Fyre4ce/Roth conversions are permitted by US tax regulations. If you have a Traditional IRA, you can convert part or all of the account to a Roth IRA. Conversions may also be possible from employer plans (such as a 401(k)), which may allow in-service distributions and/or in-plan Roth conversions. You pay taxes as if you withdrew the entire amount converted, but without any penalty for early withdrawal; in return, the money will grow tax-free in the Roth IRA, and you will not pay any tax on that withdrawal if you meet the Roth IRA distribution rules. The gain or benefit depends on your current marginal tax rate, your expected marginal tax rate in retirement, and how you would otherwise invest the funds that you use to pay the taxes.
|Starting in 2018, conversions can no longer be recharacterized; you cannot undo a conversion for the tax benefit. If you are unsure, please ask for assistance in the forum. See: Outline of tax law changes|
How to convert
With Vanguard, to convert, you buy shares (or open a new account) in your Roth IRA, and fund it by "selling" shares in your traditional IRA. If you convert shares in the same fund, you have not actually sold anything, so Vanguard will not charge a purchase fee or redemption fee on the conversion. Likewise, with other providers, notify the provider of which amount you want to convert.
If you are converting from an employer plan, you will need to either convert traditional or after-tax funds into a Roth sub-account (an in-plan Roth rollover), or roll a traditional or after-tax funds out into a Roth IRA (an in-service withdrawal). Plan providers aren't required to offer either of these options; contact your plan provider for details on what types of conversions are allowed and how they work.
All Roth IRA conversions are reported in Part II of IRS Form 8606. 
Whether and when to convert
A Roth conversion generates taxable income in the amount converted. In general, Roth conversions are beneficial whenever your marginal tax rate on the conversion is less than the marginal tax rate you expect to pay on withdrawals during retirement. However, if you expect your marginal tax rate to be even lower in future years, wait until that year to convert. If converting the whole amount from a traditional IRA would push you into a higher tax bracket, convert only as much to keep you in the current bracket, and convert the remainder in future years. Likewise, consider the possible effect on future marginal tax rates by making large Roth conversions - if you substantially reduce your pre-tax balance, your predicted tax bracket may be lower due to smaller taxable withdrawals or Required Minimum Distributions (RMDs), reducing the benefit of further Roth conversions.
Roth conversions may be beneficial in the following situations:
- when unemployed or working fewer hours
- when going back to school full-time instead of working
- early in your career before you reach your peak income
- when taking time off to care for a family member
- in early retirement before Social Security is collected
- when living in a low-tax or tax-free state, and expecting to move to a high-tax state
A Roth IRA is exempt from Required Minimum Distributions while you are alive. Therefore, if the Roth conversion is close to break-even but you might be forced to take distributions from your traditional IRA which are more than you need to live on, there is an advantage to conversion; you will keep more money growing tax-deferred for longer.

* [Stored items]:

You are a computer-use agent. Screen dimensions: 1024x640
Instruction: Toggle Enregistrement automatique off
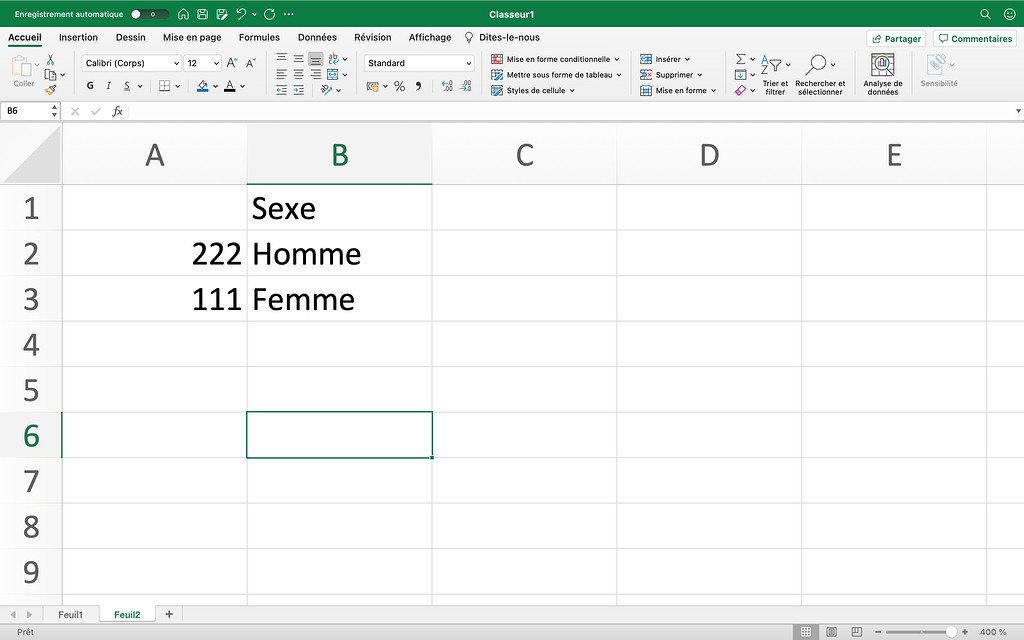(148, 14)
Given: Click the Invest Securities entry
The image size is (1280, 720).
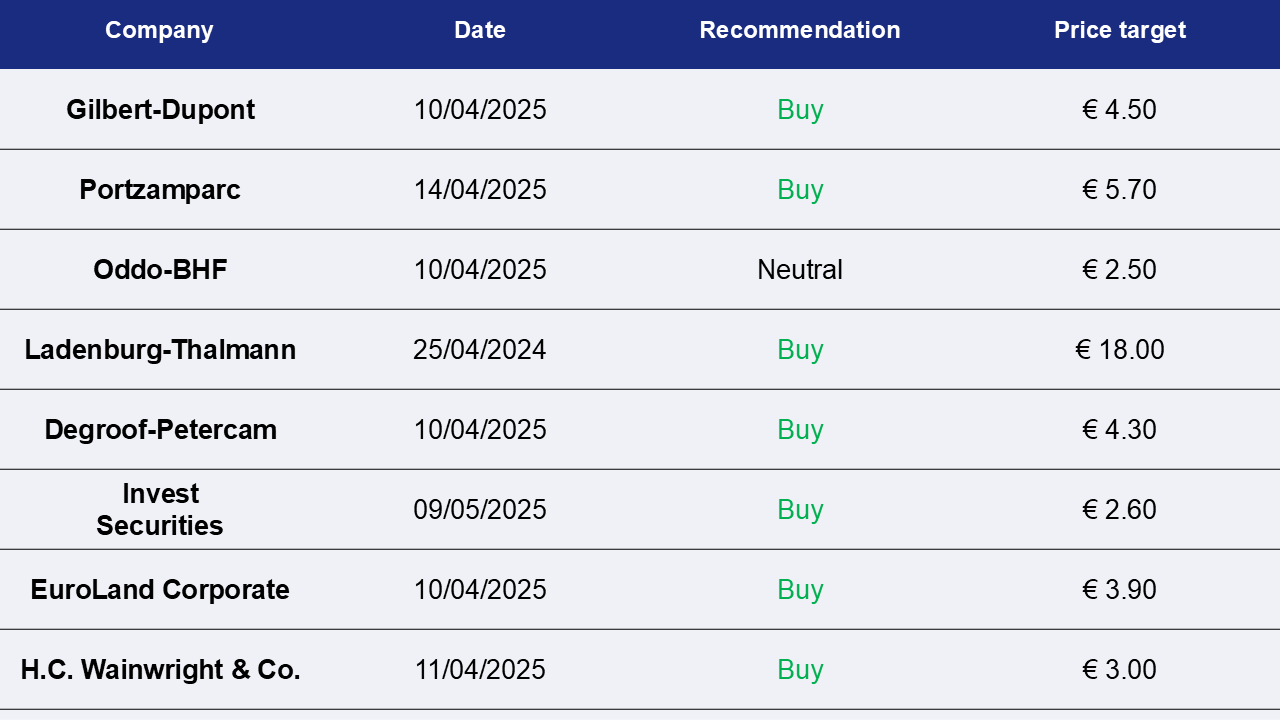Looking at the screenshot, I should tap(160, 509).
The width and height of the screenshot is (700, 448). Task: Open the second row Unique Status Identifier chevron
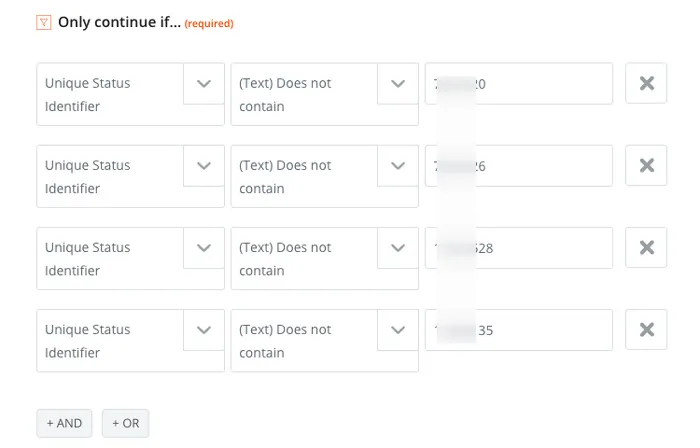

* [Instructions to follow]:
Output the stretch of the Roth conversion text from "If you are converting" through "IRS Form 8606.", word for word. The items have no connection to the Roth conversion text.

* [Written response]:
If you are converting from an employer plan, you will need to either convert traditional or after-tax funds into a Roth sub-account (an in-plan Roth rollover), or roll a traditional or after-tax funds out into a Roth IRA (an in-service withdrawal). Plan providers aren't required to offer either of these options; contact your plan provider for details on what types of conversions are allowed and how they work.
All Roth IRA conversions are reported in Part II of IRS Form 8606.